Task description: Copy out the entries below exactly as they stand, but only from the line containing "Task: Unmute the video using the speaker icon" through the line containing "Given: Click the red Hook all methods button".

Input records:
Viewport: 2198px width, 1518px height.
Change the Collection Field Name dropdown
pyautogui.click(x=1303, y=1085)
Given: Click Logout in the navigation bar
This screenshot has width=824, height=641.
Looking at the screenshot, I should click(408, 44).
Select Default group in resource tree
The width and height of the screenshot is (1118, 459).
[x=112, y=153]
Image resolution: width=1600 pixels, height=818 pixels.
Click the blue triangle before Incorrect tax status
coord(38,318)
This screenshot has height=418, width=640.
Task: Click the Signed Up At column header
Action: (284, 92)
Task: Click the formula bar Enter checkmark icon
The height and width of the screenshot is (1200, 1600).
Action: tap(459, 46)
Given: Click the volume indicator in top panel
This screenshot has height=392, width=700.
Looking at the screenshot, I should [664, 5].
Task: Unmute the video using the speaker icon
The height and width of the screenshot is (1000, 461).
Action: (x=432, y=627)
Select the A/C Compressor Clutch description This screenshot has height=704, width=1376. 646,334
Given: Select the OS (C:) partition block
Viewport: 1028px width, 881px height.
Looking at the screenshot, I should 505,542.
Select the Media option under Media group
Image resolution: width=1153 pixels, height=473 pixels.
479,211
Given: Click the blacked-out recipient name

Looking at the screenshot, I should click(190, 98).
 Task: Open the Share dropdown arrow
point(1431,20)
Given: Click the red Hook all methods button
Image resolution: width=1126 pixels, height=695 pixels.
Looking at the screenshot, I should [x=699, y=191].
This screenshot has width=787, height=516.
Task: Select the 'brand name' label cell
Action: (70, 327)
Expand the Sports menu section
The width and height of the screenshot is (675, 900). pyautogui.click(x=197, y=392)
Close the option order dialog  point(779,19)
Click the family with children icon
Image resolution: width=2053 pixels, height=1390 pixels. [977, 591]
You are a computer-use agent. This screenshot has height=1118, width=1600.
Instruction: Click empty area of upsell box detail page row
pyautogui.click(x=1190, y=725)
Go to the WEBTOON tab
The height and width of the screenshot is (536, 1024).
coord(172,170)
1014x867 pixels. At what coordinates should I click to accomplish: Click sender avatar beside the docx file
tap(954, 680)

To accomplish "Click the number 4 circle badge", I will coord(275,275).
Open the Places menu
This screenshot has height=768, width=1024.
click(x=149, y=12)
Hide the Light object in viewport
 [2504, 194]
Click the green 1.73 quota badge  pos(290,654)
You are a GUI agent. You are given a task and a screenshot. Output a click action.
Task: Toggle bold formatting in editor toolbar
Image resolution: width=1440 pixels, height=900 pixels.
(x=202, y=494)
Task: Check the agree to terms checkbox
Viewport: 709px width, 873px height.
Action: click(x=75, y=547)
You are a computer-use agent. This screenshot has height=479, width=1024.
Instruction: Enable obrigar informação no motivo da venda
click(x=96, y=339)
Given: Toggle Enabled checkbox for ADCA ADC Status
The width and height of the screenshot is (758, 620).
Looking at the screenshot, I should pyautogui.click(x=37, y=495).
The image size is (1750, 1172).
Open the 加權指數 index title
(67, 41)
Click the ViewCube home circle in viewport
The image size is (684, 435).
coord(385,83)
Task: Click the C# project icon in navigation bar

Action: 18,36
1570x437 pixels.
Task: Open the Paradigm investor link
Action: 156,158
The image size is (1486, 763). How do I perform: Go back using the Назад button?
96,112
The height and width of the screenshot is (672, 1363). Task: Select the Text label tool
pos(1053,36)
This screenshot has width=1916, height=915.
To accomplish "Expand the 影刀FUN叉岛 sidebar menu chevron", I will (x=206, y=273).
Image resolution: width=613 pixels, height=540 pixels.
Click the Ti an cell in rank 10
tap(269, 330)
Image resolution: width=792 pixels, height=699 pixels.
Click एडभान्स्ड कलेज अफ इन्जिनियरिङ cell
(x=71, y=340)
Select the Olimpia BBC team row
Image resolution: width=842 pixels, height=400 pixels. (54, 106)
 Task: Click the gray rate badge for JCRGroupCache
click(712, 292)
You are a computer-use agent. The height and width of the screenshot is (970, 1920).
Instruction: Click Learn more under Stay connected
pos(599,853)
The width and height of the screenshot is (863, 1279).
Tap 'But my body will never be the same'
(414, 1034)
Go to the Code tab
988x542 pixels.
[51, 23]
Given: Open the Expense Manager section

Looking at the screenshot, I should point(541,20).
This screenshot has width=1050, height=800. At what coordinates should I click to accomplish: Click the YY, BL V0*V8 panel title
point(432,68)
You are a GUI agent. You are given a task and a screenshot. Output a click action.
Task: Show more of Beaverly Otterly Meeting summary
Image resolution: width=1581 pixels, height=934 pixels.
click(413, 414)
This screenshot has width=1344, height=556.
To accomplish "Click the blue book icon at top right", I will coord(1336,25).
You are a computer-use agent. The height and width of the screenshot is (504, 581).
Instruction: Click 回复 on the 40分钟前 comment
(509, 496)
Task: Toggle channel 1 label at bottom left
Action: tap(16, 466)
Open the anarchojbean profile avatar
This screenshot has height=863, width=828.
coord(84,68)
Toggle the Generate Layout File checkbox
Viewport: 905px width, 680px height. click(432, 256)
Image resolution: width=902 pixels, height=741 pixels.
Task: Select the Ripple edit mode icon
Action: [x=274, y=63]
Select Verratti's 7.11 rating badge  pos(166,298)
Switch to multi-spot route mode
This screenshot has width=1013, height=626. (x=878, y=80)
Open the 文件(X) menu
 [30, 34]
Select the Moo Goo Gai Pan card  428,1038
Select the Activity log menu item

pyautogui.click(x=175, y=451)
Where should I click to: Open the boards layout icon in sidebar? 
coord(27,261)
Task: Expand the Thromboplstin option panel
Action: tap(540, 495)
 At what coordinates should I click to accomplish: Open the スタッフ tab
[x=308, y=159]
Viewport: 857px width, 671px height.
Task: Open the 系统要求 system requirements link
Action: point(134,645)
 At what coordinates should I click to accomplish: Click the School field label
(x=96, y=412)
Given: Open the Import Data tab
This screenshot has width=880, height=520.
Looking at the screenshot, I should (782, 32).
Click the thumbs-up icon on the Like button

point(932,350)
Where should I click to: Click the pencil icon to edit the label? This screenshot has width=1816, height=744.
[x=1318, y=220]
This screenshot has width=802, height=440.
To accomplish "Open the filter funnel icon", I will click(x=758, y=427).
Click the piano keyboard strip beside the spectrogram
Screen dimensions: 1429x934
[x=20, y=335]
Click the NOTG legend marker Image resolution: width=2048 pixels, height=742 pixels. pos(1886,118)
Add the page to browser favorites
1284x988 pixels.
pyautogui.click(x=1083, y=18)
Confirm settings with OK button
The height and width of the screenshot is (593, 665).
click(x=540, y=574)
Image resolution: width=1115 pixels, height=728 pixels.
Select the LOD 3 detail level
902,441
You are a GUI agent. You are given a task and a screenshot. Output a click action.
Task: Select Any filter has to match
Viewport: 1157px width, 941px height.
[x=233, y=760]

Result:
Task: Unmute the video using the speaker icon
The height and width of the screenshot is (1000, 461).
Action: (x=432, y=627)
Select the A/C Compressor Clutch description This screenshot has height=704, width=1376. 646,334
Given: Select the OS (C:) partition block
Viewport: 1028px width, 881px height.
Looking at the screenshot, I should 505,542.
Select the Media option under Media group
Image resolution: width=1153 pixels, height=473 pixels.
479,211
Given: Click the blacked-out recipient name

Looking at the screenshot, I should click(190, 98).
 Task: Open the Share dropdown arrow
point(1431,20)
Given: Click the red Hook all methods button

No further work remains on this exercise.